**About this exercise:** In the records below, find the line holding "You are a GUI"; copy it and every line after it to the end, omitting all images.

**Records for this task:**
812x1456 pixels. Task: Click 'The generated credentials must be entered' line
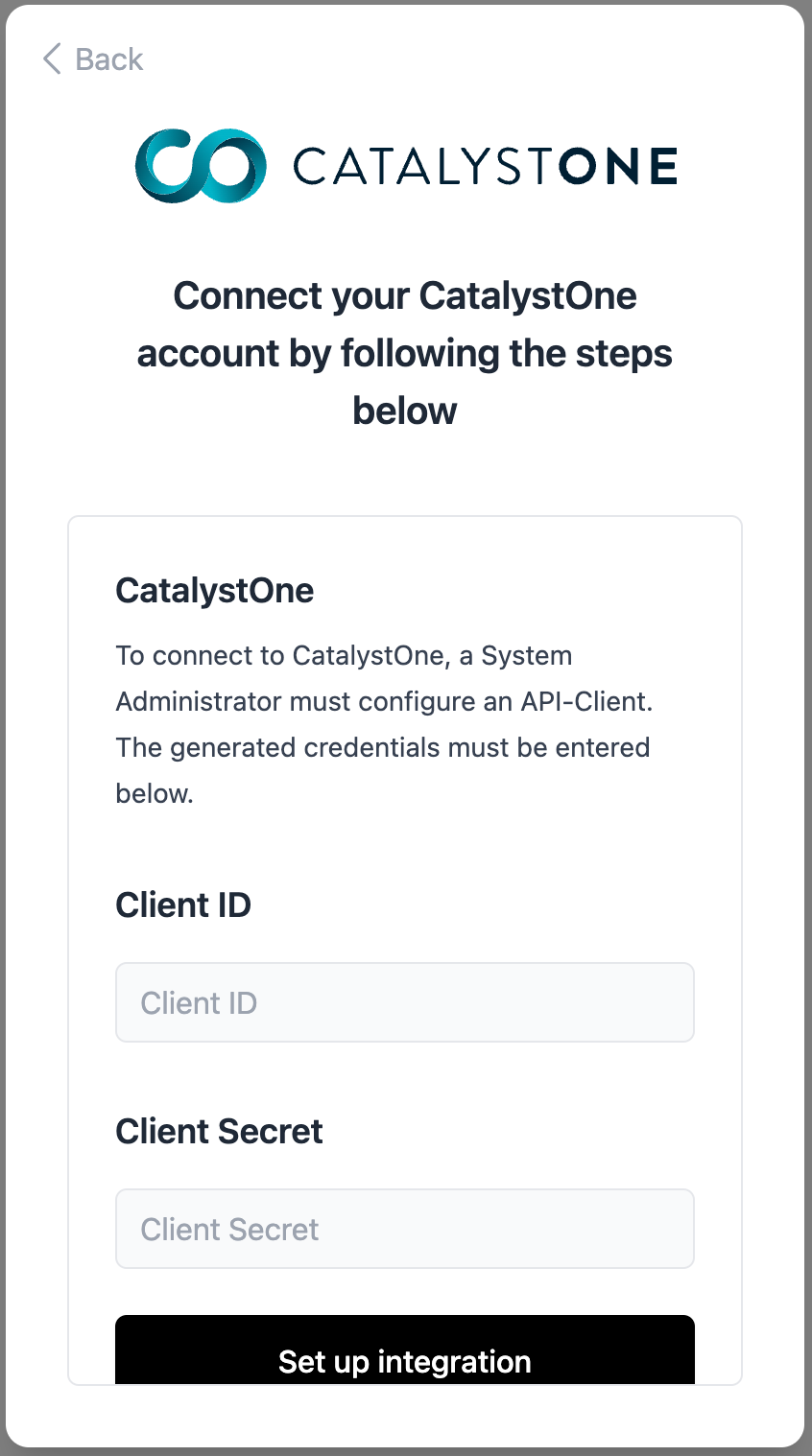point(382,748)
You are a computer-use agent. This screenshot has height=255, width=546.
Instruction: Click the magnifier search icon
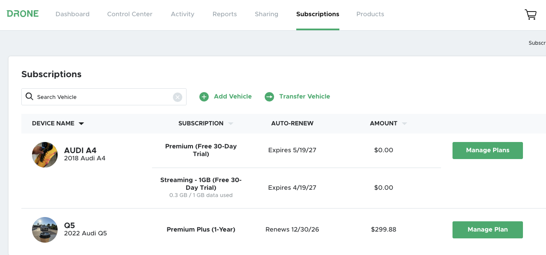(29, 96)
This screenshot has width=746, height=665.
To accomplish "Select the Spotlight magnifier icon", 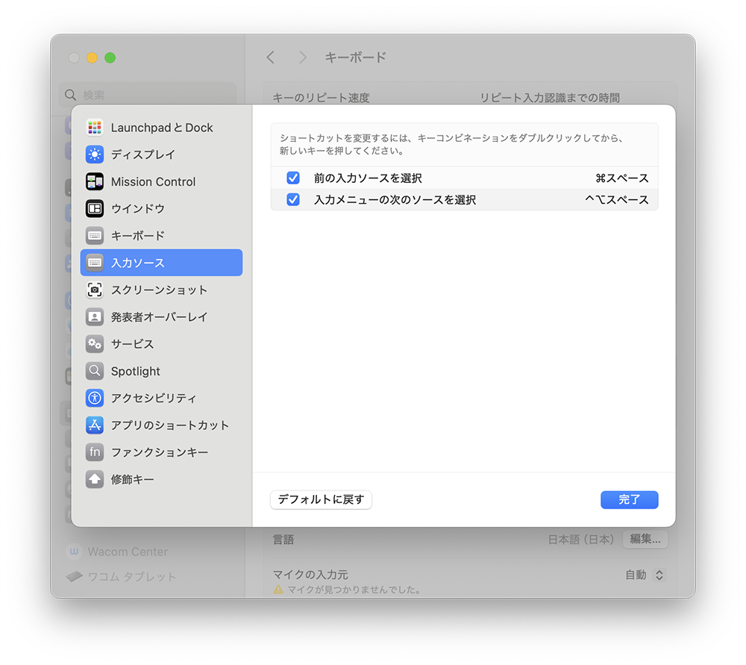I will click(x=95, y=371).
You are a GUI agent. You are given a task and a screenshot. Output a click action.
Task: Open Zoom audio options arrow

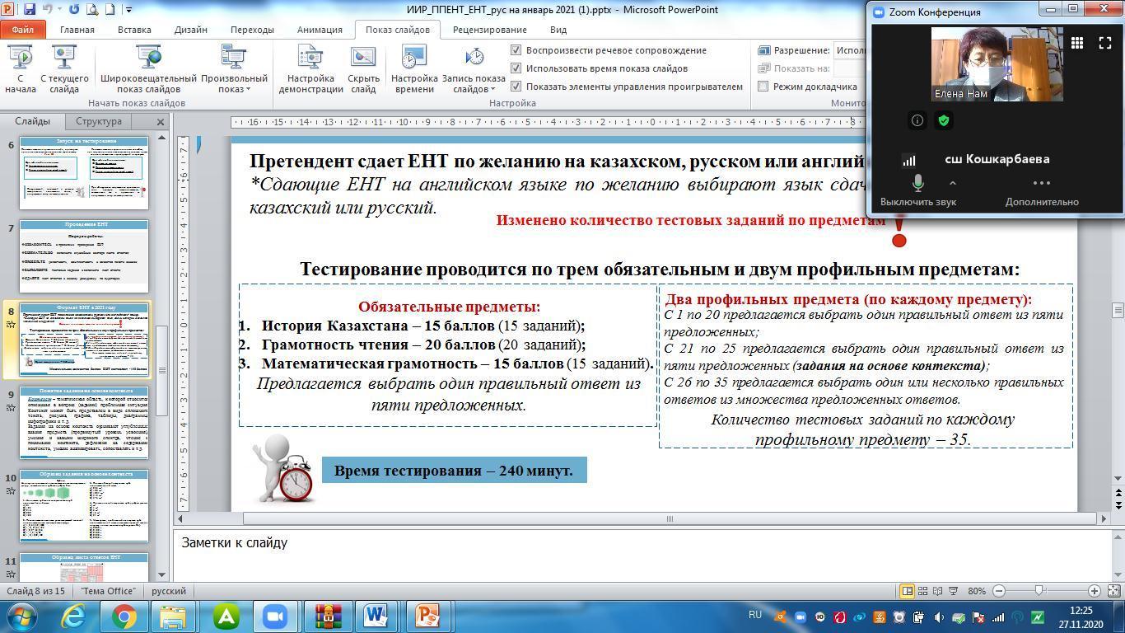(x=953, y=183)
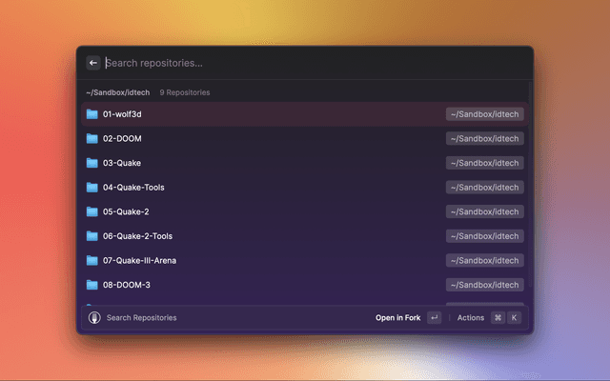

**Expected answer:**
You are a GUI agent. You are given a task and a screenshot. Output a click action.
Task: Open Zoom audio options arrow

(x=953, y=183)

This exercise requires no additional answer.